+++ Stored records +++
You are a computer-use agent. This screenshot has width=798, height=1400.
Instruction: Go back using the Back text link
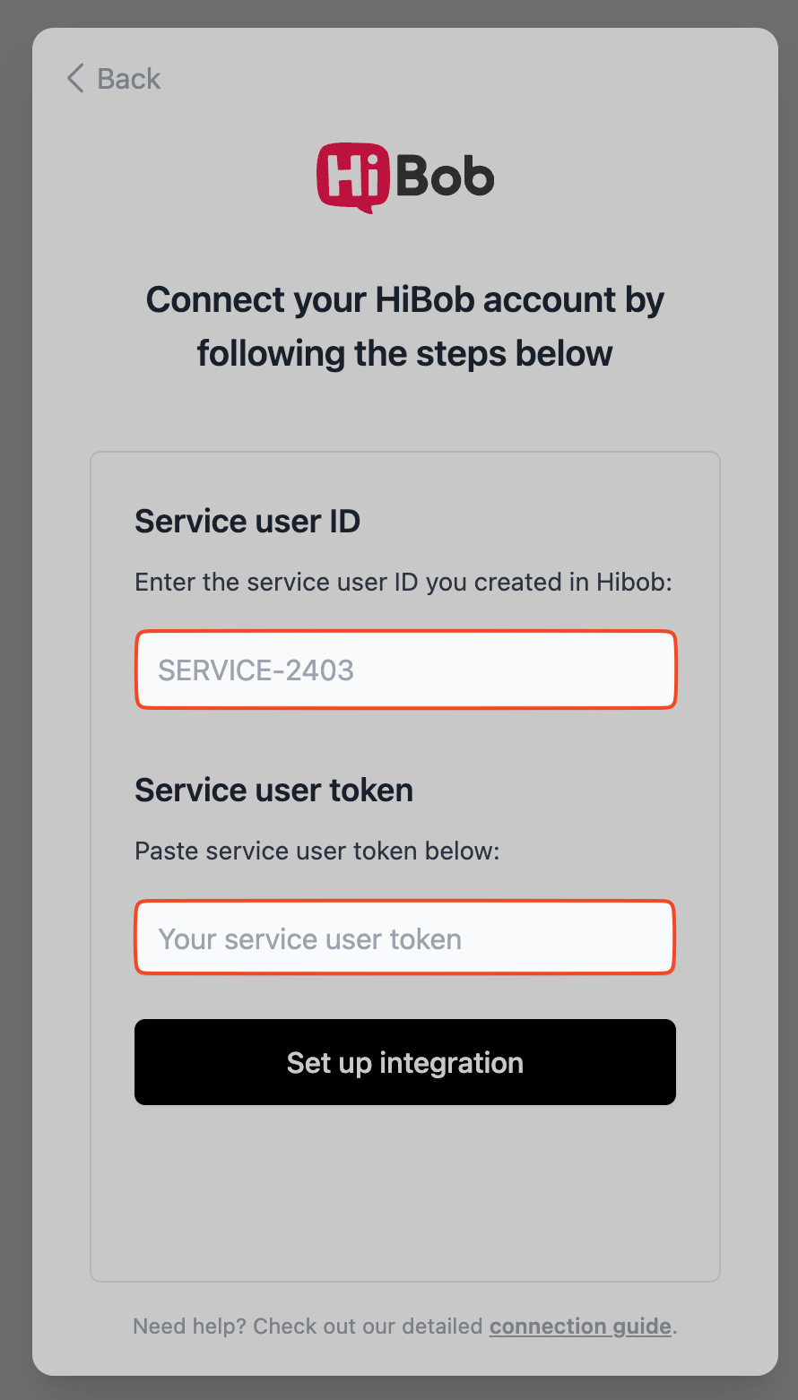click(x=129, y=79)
+++
+++ Stored records +++
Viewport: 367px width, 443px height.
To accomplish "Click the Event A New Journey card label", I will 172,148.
+++
_Required work_: Return the records unchanged, starting at the line that contains "You are a computer-use" and ending after the line that contains "click(x=129, y=79)". Leave out the pictures.

_Complete answer_:
You are a computer-use agent. This screenshot has width=798, height=1400.
Instruction: Go back using the Back text link
click(x=129, y=79)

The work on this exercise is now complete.